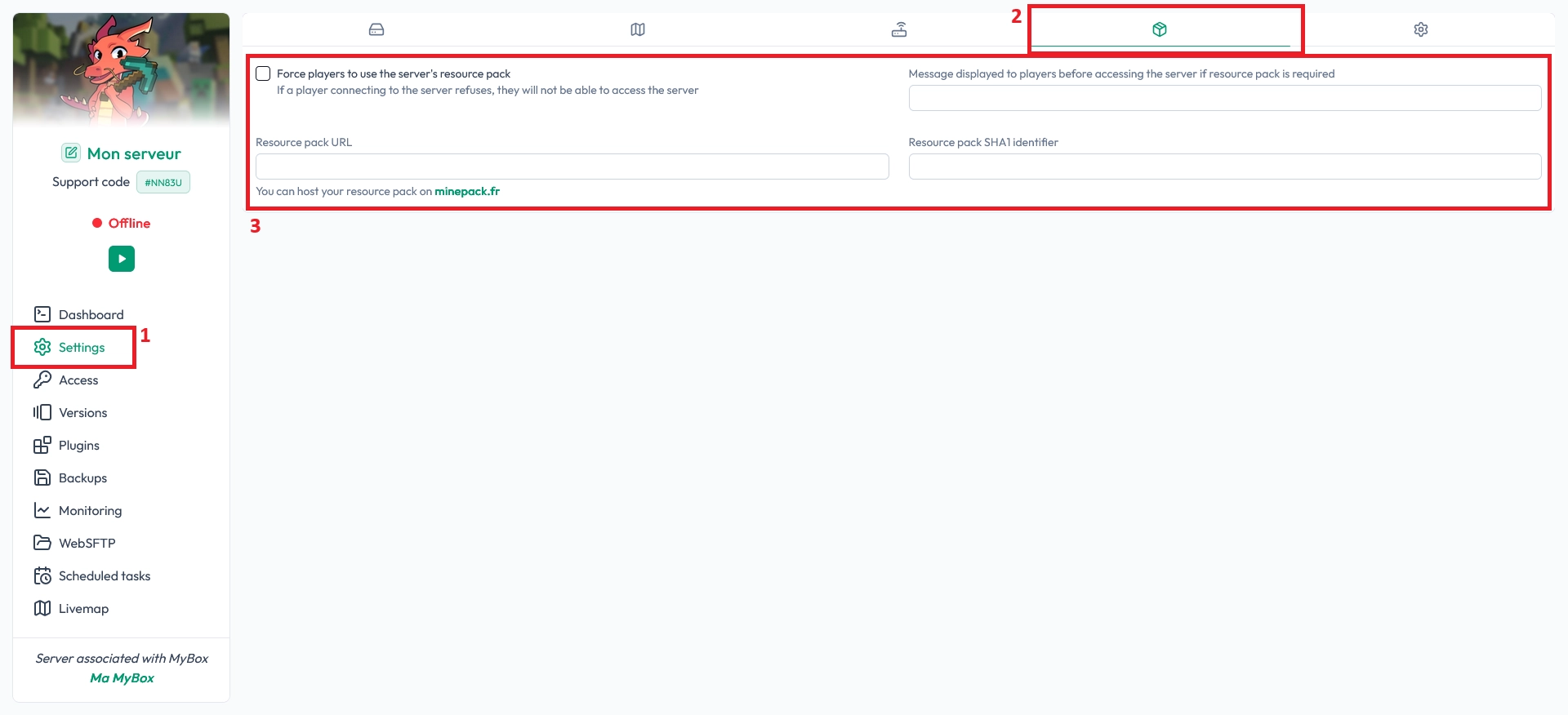Click the required resource pack message field
The width and height of the screenshot is (1568, 715).
pos(1224,98)
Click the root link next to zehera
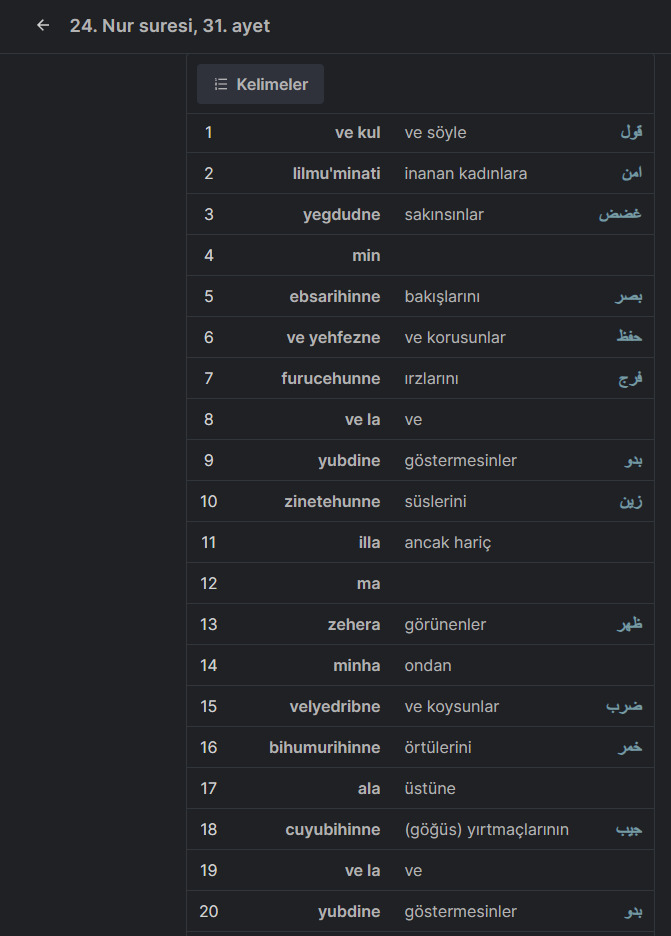The height and width of the screenshot is (936, 671). [629, 624]
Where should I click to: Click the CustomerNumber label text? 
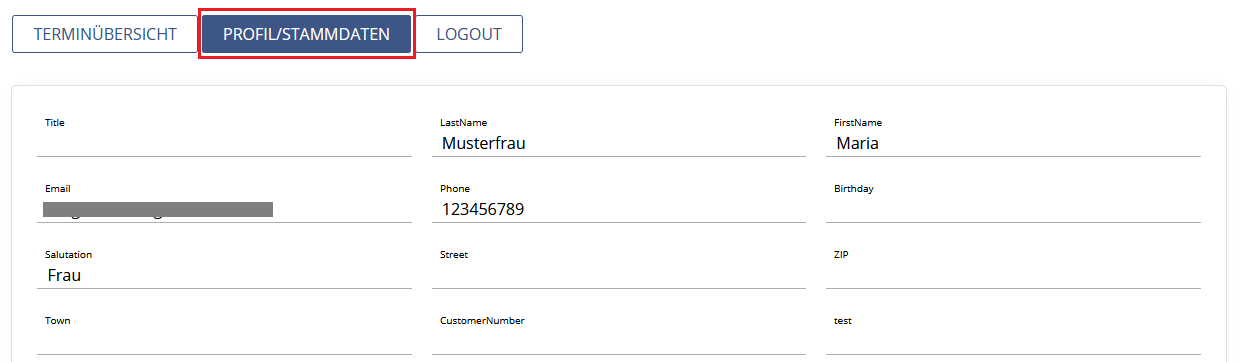pyautogui.click(x=482, y=321)
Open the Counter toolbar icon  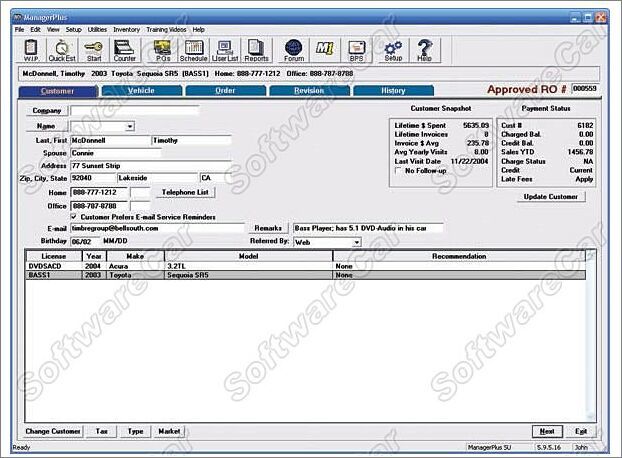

■ ■ ■ ■ ■ ■ ■

_What to produce_: Set down the line containing "Click the root link next to zehera", then every later line through the end of the material, exactly as written; omit any picture.

_Result of the exercise_:
Click the root link next to zehera
The height and width of the screenshot is (936, 671). [629, 624]
Where should I click to: Click the CustomerNumber label text? 
pyautogui.click(x=482, y=321)
Open the Counter toolbar icon  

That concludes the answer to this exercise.